Calls for national response
Several of the review’s recommendations are outside the Victorian government’s scope and correspond to federal action.
These include a Commonwealth-led rethink of the national system, the establishment of a National Early Childhood Reform Commission, creating a National Early Childhood Worker Register, standardising Working With Children Checks, and improving information sharing and training standards for childcare workers, and rethinking the market-driven childcare centre model.
While committing to a child safety overhaul on Wednesday, Victorian Premier Jacinta Allan said it was a “national system that required a national response”.
Professor Salter said it was important that states and territories recognised the national picture.
“We want to make sure we’re making the same determinations in each state and territory, we’re not having offenders move between states or finding loopholes as they move,” he said.
“Funding for the early childhood sector is a Commonwealth matter and the Commonwealth really needs to show leadership here, and that is going to come with budget implications, but governments are really going to need to face the reality that a high-quality, safe childcare sector is not necessarily a cheap childcare sector.
“I think the rapid review is a very good blueprint for the states and territories generally and certainly for the Commonwealth to think about what best practice looks like for the early childcare sector.“
The Victorian government has also urged its federal counterparts to enshrine the “safety, rights and best interests” of children in national law.
This would make them the “paramount consideration” for “staff in services, managers, service providers, their owners, funders and board members”.
The children’s commissioner said this recommendation was “game-changing”.
“The system … has been geared towards protecting adults, it’s been geared towards protecting the administrative needs of governments, and towards protecting providers — not protecting children,” Ms Hollonds said.
Organisations including Bravehearts, the Australian Education Union, the Australian Childhood Foundation, the Commission for Children and Young People, and The Front Project have welcomed the Child Safety Review, but say government action is needed to back it up.
Cost of CCTV ‘a small price to pay’, Point Cook parent says
Amanda’s* (name changed for privacy reasons) daughters attended the Point Cook childcare centre where alleged sex offender Joshua Brown worked.

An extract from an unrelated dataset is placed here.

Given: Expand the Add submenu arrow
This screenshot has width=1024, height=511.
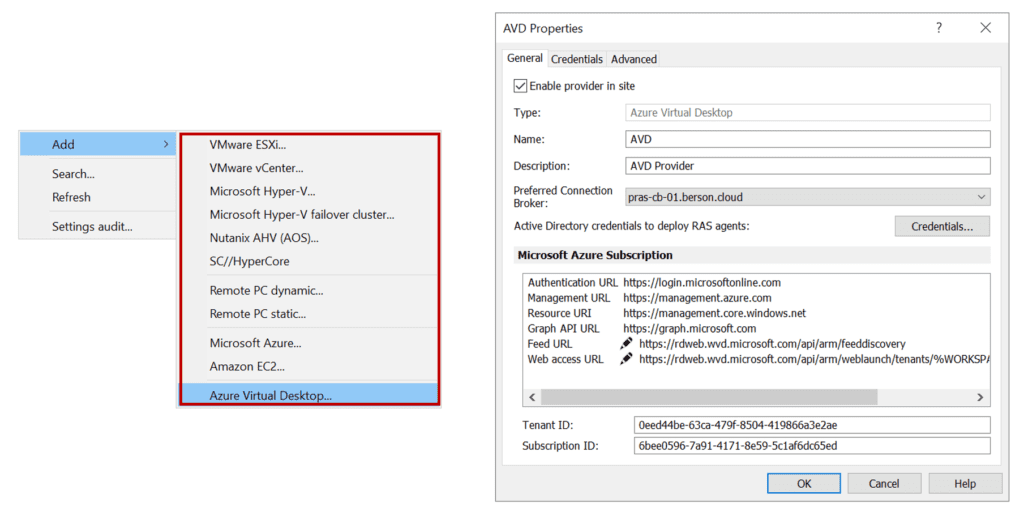Looking at the screenshot, I should [166, 145].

She said screening of childcare employees had to go beyond the WWCC system, regardless of whether it becomes nationally standardised.
“If Working with Children Checks is all they require in child care, that blows my mind,” Amanda said.
“They should be doing full police checks on staff in centres.”
As a parent, she said she wanted to see a greater push from authorities to have CCTV cameras in childcare centres across the country, despite pushback over privacy provisions.
“I find that an easy cop-out, because it would obviously cost the industry a lot of money to install all the cameras, but from where I sit, childcare centres do pretty well for themselves,” she said.
“So if you’ve got to install cameras to ensure the safety of children, it’s a small price to pay.”
The Victorian report found providers were prioritising profits over child safety. (ABC News: Kyle Harley)
One of the review’s recommendations was to have a national trial of CCTV in early childhood education and care settings as a monitoring and investigative tool.
Childcare giants have previously said such a program would require government funding to cover “extremely high” installation costs.
But Wednesday’s report also found providers were prioritising profits over children’s safety, with regulatory issues more prominent in the for-profit sector.
The state review was handed down days before education ministers from across Australia meet to discuss child safety.
The meeting, scheduled for Friday, is expected to cover accelerating a national register of workers, the role of CCTV in childcare centres, and mandatory child safety training.